Given what I wrote a few paragraphs ago, you'd be forgiven for thinking that I'd soon be crashing into the rocky bar off of McCorrie Point.  That was misdirection.  I didn't, in fact, forget how shallow it was off the point.  I forgot how far off the point it was that shallow.  As a result, I swung ridiculously wide, setting up a half-mile in advance for a sweeping turn that would have allowed a supertanker to skirt the point unscathed.  Only to find criminally inadequate docking and off-loading facilities.  One port-a-john for a crew of 27?  Oof.

Although Matt swears by the express route he took along the shoreline, the proof is in the plodding.  My path may have been slow-going and tedious, but it ultimately got me to the finish first.  Matt pulled in shortly after to claim silver, with Mike outlasting a hard-charging Janda for the final podium spot.  In the women's race, Leslie Chappell took the crown, followed by Melissa Meyer and Jean Kostelich.  These three paddled together for the first leg of the race, but Leslie had another gear when she needed it.

How is it that Timmy is smiling in every photo?  It's starting to get a little creepy.
All those clinics have done wonders for Bruce's technique.
Thanks to Wesley and Betsy for hosting the race.  I wouldn't miss it for the world.  Unlike, say, Mary Beth.  Just something to think about after she trades up and you need to choose which of us to remain friends with.

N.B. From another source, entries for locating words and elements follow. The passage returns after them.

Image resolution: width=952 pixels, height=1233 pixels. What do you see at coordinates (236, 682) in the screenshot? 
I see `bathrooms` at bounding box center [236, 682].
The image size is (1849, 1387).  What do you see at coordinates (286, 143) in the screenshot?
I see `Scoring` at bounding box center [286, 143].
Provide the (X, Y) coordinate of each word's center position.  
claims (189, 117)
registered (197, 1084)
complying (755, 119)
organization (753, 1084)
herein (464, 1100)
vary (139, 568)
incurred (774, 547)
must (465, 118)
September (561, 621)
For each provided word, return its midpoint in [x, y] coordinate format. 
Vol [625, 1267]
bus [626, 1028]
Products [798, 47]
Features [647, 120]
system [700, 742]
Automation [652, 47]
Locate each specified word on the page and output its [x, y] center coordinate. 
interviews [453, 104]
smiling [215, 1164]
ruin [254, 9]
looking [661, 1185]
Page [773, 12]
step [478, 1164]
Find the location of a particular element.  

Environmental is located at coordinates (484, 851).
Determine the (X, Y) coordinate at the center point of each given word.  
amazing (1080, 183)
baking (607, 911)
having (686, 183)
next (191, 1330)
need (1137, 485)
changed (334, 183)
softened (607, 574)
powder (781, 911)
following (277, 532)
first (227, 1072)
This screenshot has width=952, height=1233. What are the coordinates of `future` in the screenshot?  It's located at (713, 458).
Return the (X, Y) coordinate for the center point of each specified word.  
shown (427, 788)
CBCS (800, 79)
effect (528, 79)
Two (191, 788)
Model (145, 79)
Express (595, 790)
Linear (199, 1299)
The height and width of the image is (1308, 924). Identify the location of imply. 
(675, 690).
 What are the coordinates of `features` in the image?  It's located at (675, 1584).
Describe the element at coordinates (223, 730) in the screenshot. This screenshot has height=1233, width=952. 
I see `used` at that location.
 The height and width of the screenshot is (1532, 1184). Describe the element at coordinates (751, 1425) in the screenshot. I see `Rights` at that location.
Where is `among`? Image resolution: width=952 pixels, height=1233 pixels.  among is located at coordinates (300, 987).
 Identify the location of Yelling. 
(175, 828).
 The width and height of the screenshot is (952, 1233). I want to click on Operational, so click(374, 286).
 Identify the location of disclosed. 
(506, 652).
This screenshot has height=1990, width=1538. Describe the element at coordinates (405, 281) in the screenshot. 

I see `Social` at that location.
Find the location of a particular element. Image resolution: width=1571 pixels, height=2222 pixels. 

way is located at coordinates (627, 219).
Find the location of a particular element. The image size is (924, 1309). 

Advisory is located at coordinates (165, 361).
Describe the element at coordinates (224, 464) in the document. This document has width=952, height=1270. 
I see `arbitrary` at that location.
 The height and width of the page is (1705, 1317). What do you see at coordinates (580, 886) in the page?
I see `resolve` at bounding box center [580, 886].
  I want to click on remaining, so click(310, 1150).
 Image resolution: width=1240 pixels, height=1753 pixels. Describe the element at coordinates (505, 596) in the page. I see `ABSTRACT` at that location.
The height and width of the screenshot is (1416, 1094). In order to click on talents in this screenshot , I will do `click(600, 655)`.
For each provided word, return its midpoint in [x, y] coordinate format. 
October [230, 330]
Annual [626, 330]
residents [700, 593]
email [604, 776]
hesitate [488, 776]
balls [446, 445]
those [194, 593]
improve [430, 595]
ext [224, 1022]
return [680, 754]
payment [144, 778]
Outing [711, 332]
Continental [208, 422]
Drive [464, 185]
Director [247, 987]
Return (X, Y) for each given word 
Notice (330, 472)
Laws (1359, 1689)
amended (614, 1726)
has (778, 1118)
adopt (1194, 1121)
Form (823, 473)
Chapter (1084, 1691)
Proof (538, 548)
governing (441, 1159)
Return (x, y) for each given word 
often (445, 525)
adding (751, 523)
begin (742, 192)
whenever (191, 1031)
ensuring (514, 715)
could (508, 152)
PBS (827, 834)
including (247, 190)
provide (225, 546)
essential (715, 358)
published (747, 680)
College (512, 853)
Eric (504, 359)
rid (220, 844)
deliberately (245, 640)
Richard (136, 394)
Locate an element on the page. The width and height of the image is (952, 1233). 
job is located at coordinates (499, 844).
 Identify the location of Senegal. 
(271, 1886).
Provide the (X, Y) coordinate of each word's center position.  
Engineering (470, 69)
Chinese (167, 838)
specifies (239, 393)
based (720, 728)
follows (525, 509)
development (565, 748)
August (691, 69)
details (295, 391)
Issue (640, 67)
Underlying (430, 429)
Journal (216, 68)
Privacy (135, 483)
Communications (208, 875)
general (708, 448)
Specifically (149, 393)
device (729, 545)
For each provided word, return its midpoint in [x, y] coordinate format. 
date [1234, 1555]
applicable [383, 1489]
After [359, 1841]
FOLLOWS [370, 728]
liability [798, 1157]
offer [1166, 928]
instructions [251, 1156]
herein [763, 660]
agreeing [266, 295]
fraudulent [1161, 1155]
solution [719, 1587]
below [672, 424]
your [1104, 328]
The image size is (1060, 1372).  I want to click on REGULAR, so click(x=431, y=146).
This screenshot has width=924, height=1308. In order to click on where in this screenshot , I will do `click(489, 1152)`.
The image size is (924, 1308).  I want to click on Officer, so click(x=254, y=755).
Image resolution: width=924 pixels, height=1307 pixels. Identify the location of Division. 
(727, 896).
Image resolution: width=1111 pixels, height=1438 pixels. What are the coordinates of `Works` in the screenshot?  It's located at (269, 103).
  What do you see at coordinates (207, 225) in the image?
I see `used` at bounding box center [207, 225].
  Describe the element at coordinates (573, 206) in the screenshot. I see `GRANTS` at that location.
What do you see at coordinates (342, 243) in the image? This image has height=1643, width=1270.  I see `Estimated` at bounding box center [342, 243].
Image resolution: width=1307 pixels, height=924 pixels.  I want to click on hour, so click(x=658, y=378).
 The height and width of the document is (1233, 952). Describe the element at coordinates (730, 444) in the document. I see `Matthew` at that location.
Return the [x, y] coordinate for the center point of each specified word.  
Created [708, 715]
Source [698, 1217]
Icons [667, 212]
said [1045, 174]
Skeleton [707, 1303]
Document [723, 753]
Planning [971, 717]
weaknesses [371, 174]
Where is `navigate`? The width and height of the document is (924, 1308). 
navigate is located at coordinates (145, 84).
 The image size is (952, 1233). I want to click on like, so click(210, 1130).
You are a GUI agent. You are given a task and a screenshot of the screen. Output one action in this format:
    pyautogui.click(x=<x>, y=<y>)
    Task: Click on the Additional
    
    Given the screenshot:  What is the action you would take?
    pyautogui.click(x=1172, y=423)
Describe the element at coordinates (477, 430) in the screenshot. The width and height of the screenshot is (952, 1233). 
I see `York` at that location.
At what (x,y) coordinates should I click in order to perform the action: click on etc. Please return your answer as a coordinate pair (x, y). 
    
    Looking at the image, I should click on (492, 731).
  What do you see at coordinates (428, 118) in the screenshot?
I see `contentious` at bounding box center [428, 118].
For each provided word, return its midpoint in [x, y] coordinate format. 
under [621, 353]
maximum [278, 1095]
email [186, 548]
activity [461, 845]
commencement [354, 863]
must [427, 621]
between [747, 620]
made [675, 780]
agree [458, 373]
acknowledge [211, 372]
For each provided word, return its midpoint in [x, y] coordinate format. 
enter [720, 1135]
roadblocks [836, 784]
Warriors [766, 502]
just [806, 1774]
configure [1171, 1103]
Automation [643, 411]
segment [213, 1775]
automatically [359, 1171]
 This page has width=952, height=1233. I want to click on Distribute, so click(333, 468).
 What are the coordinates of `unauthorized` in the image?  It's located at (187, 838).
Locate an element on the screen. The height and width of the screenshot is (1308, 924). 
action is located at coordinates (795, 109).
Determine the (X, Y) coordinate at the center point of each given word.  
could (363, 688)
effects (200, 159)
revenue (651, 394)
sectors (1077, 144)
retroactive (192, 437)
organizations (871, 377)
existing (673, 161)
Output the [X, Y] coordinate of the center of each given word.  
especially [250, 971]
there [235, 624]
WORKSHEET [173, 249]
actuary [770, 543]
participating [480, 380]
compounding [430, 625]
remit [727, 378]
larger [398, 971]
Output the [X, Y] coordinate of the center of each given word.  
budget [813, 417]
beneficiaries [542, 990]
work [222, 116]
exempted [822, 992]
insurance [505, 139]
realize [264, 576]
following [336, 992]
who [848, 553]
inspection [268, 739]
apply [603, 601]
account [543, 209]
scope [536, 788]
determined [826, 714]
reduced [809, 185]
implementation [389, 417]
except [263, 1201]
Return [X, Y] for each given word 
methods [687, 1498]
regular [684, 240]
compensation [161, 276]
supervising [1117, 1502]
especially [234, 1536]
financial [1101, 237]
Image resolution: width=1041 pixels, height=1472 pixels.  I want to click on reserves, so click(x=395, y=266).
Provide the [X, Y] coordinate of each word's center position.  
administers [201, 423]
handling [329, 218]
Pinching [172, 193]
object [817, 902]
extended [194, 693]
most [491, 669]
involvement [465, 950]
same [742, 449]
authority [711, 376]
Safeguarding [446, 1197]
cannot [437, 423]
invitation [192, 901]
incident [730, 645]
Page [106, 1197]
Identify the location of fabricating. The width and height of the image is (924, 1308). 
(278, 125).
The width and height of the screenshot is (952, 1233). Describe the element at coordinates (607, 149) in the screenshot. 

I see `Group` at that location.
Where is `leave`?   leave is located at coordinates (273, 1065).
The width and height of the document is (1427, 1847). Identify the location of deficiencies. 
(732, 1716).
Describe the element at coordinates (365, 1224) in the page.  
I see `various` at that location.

We've seen a whole lot of flat this season, but rest assured that this is about to change on June 15 at Wesley and Tim's Ride the Bull race.  Should there be not a breath of wind, should all other boats be banned from Narragansett Bay, should the moon be reassigned to another planet to stanch the tides... we'd still be bouncing around while cursing the diabolical duo that created this abomination.  Probably also a little concerned about the ecological and political chaos associated with the moon thing, but there'll be plenty of time to fashion our paddles into weapons after the race.  Please register at PaddleGuru.  Don't forget to indicate your blood type and post-apocalyptic tribe preference.